I am a fanatical gardener. It does not really matter to me why I am in my garden. I only know that I am generally happier when I am there. So, I was thrilled when I was offered an opportunity to talk with a number of organic landscape designers and hear their thoughts on gardening in general, and organic gardening specifically. In my conversations with these landscapers I unearthed not only some useful ideas and interesting methods of cultivation, but also discovered a connection with the environment that helps explain my own passion for landscaping.


The secret to a beautiful garden is in the soil. And you can create healthy soil without using chemicals. Gil Schieber of Borealis Landscape calls it "Litterculture," where you return the waste back into the ground in the form of compost. Adding organic material to the soil is extremely important for its health. Compost provides all the nutrition that your plants need, without leaving behind the salts and heavy metal residues of chemical fertilizers.

Fertile soil also requires good drainage and air flow. Adding sand to the compost can help drain water. You can also consider leaving behind tree roots if a tree is removed, and allowing deep-rooted weeds, such as dandelion and dock weed, to survive in the garden. "Removing a tree root is like amputating a lung," says Schieber. These roots, along with deep-rooted weeds, create pathways for air and water deep into the soil. And some weeds, such as clover, can be cultivated to actually return nutrients to the soil.

Of course, creating a natural, balanced environment in your garden greatly reduces the chances of infestation from pests and weeds. Given healthy soil and prudent care, ornamentals will win any competition for sunlight and water.


Wildlife is a natural part of a healthy and balanced eco-system. Birds not only add interest to your garden, they help to control insect, slug and, snail populations.  Attracting  birds to your landscape is easy.
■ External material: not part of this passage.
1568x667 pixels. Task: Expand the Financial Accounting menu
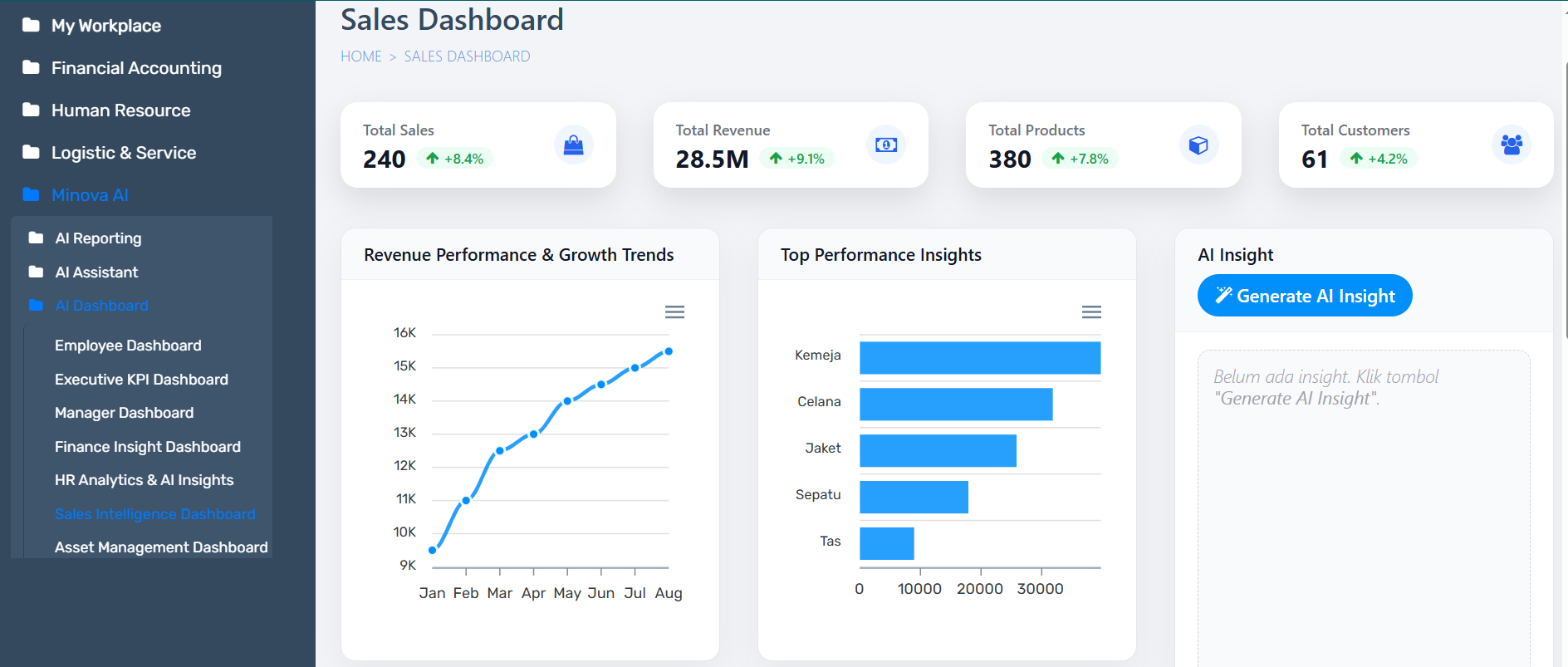(136, 68)
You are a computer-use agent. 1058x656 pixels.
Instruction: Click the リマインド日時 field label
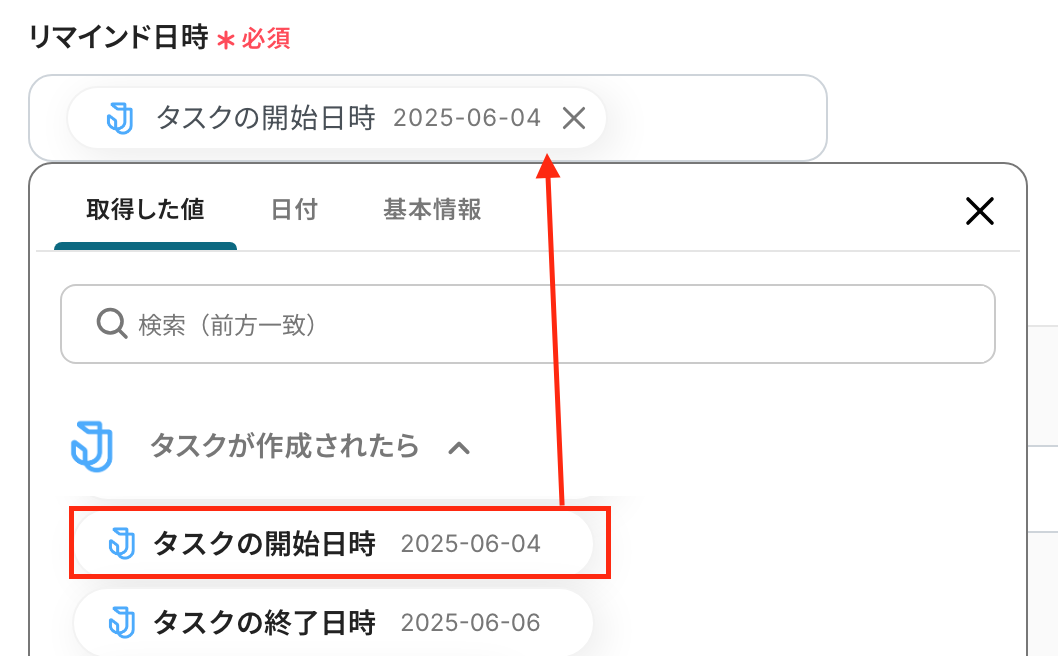(119, 39)
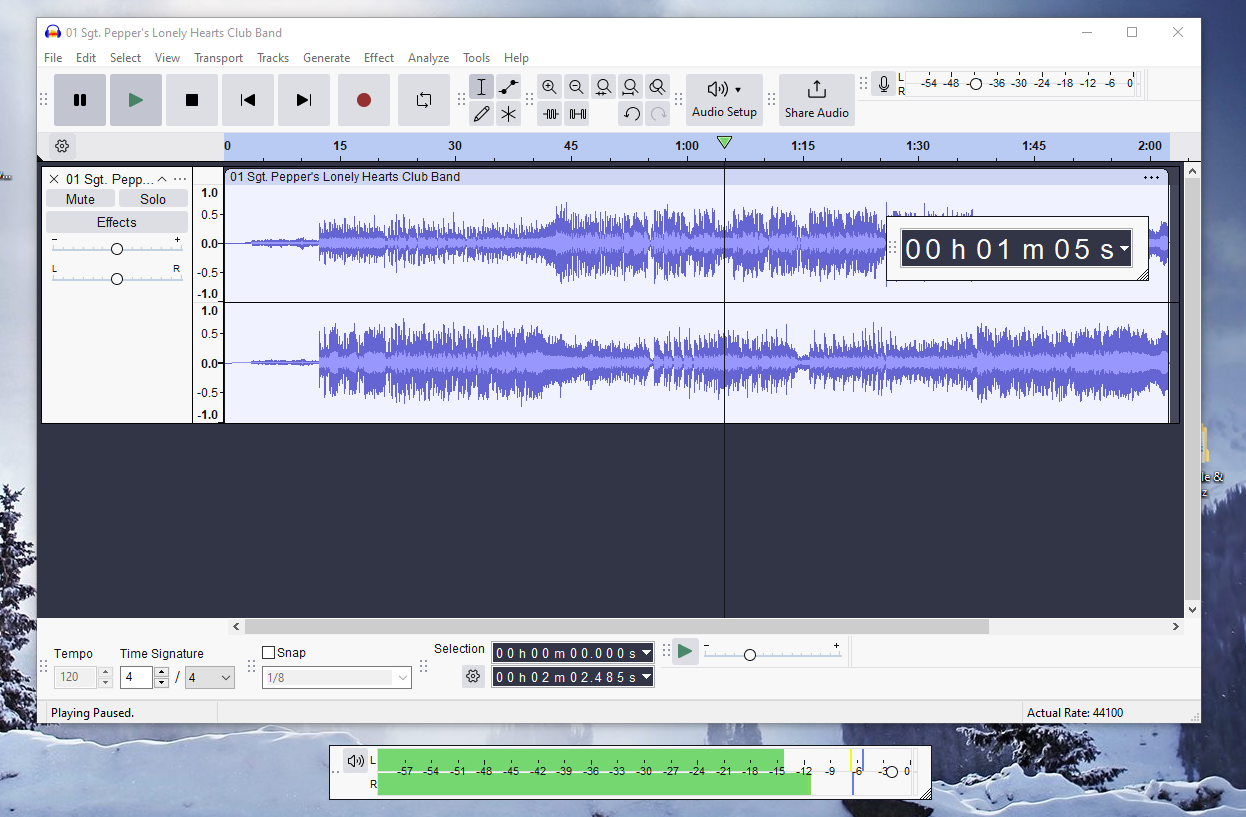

Adding a water feature as simple as a bird bath can provide birds with much needed water for drinking and cooling. Planting native shrubs such as Oregon Grape, Service Berry, Evergreen Huckleberry, or Porcelain Berry can provide birds and other wildlife with food and protection from predators and weather. Evergreen trees and shrubs also provide excellent protection for birds. If you enjoy watching humming birds flitting through your landscape, try planting Penstemon, Hosta, and Crocosmia.

Be sure to include plants that attract beneficial insects, such as butterflies, moths and bees into your garden. These insects provide pollination for the production of seeds, berries, nuts and fruits. Without the insects flying from flower to flower, your back yard eco-system will not be able to produce the food necessary to attract other wildlife. Any flower will attract bees and butterflies. But some good plant choices include Apple and Crabapple trees, Butterfly Bush, Echinacea, and California Lilac.
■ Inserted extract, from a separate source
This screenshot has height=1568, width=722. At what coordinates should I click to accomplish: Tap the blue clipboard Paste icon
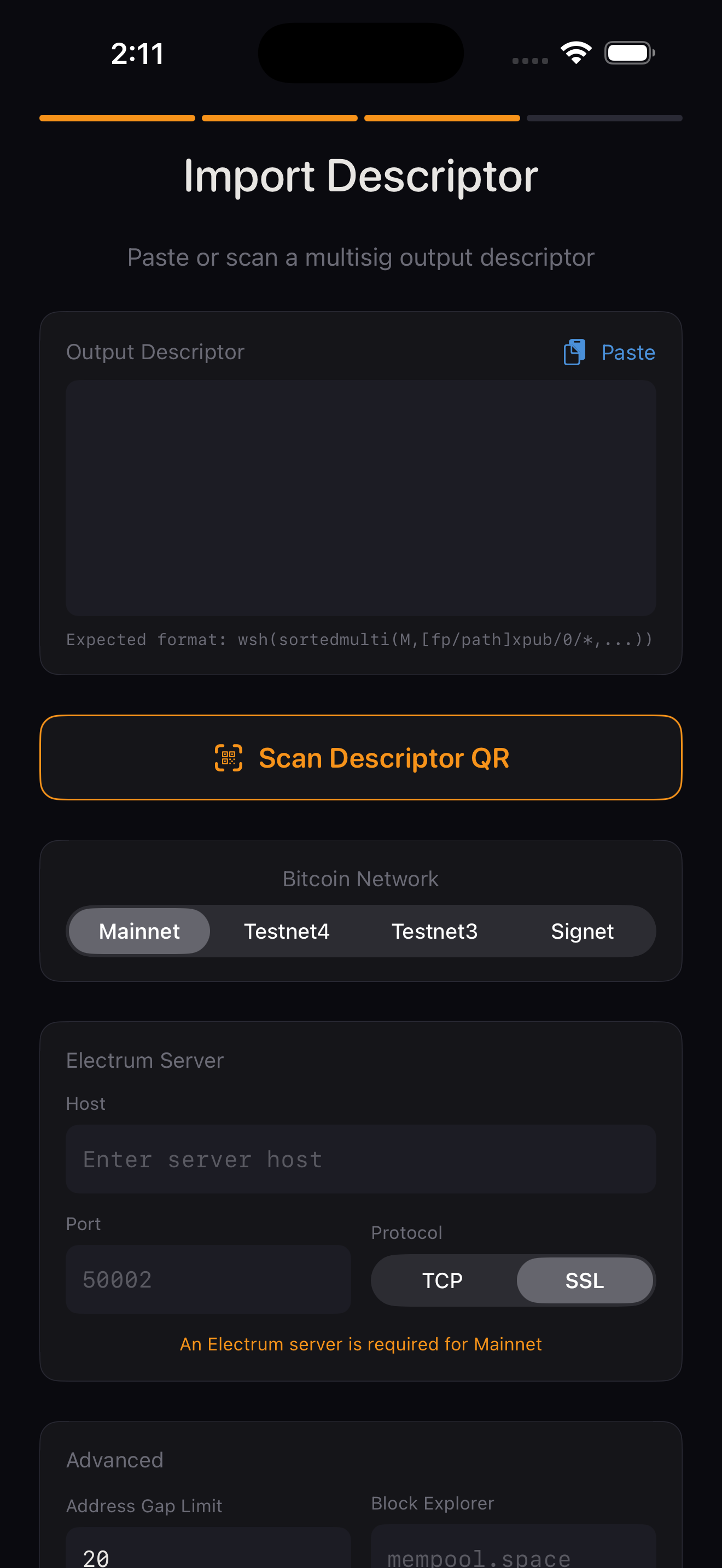tap(574, 352)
Growing your own organic food has become a popular trend, and presents some unique challenges and benefits to Pacific Northwest gardeners. Growing our own food can be very satisfying, and save you money at the grocery store. However, our maritime weather is often too mild to grow a number of varieties of fruits and vegetables.
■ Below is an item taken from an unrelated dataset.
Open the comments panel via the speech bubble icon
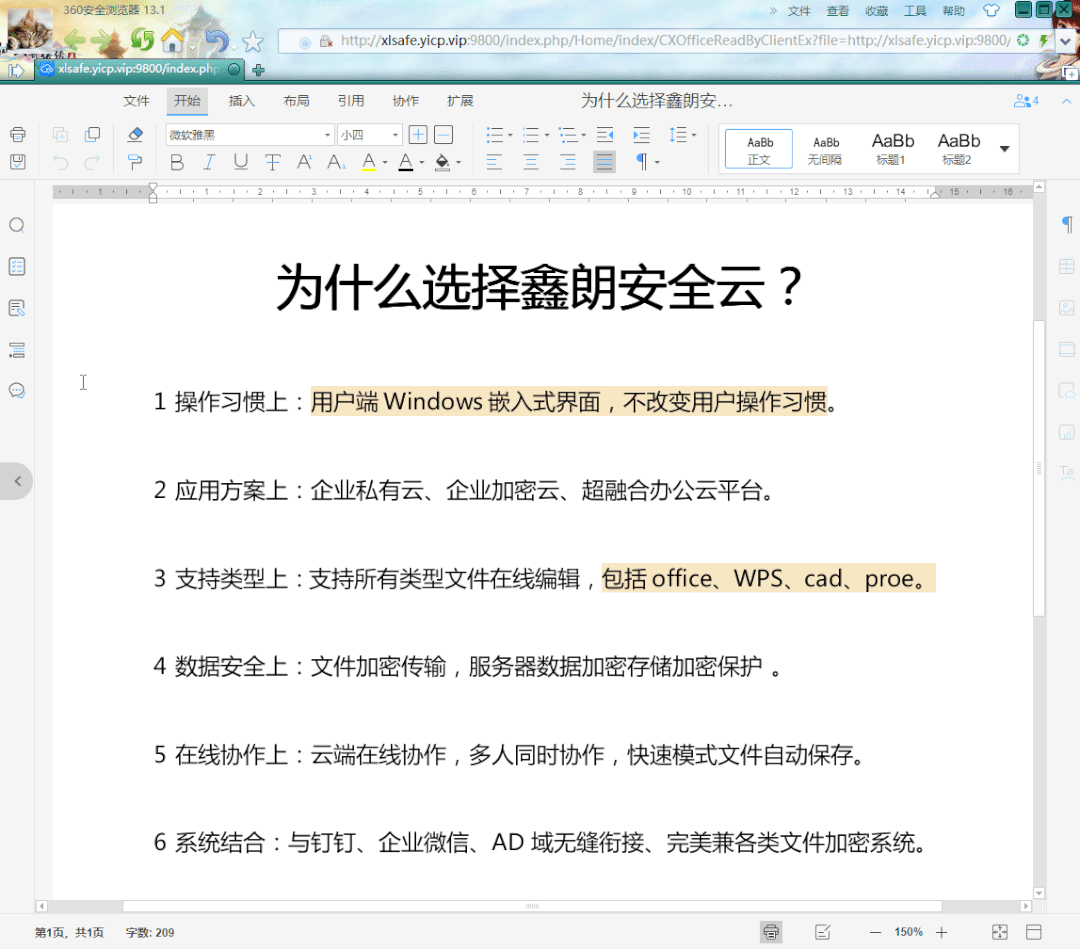The image size is (1080, 949). 16,390
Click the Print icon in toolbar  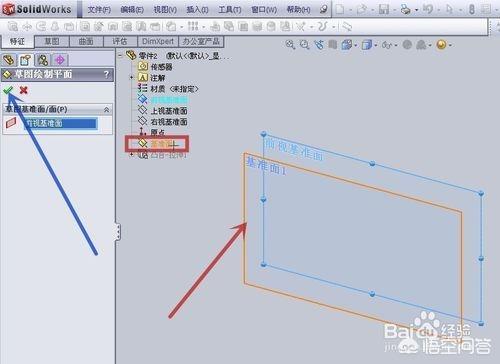(405, 9)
Success in your vegetable garden depends on what you pick to grow and how much sunshine your garden gets. Plant your veggies in the sunniest location in your yard. If you have large trees, prune the lower limbs to give your garden more sun light.

When choosing what to grow, keep in mind our short, often cool growing season. Choose fast growing and early maturing vegetable varieties to ensure that your plants bear fruit before the cold weather arrives. Fortunately, local nurseries and plantsmen have spent years developing cultivars that perform well in our climate. So, talk to a landscaper, nursery, or seed distributor for assistance in choosing an appropriate cultivar.

Michael Seliga of Cascadian Edible Landscapes offers one caveat to gardeners beginning to grow their own food. "I like that people are growing more of their own food. But I dislike that growing your own food is becoming trendy," he says. Seliga explains that while growing your own food can save you money, he's seen nurseries overcharging for vegetable starts, fruit trees and shrubs. And he finds gardeners spending thousands of dollars for a chicken coop. All the landscapers I spoke with recommend some caution when shopping for your food crops, and suggest that you pay attention to pricing.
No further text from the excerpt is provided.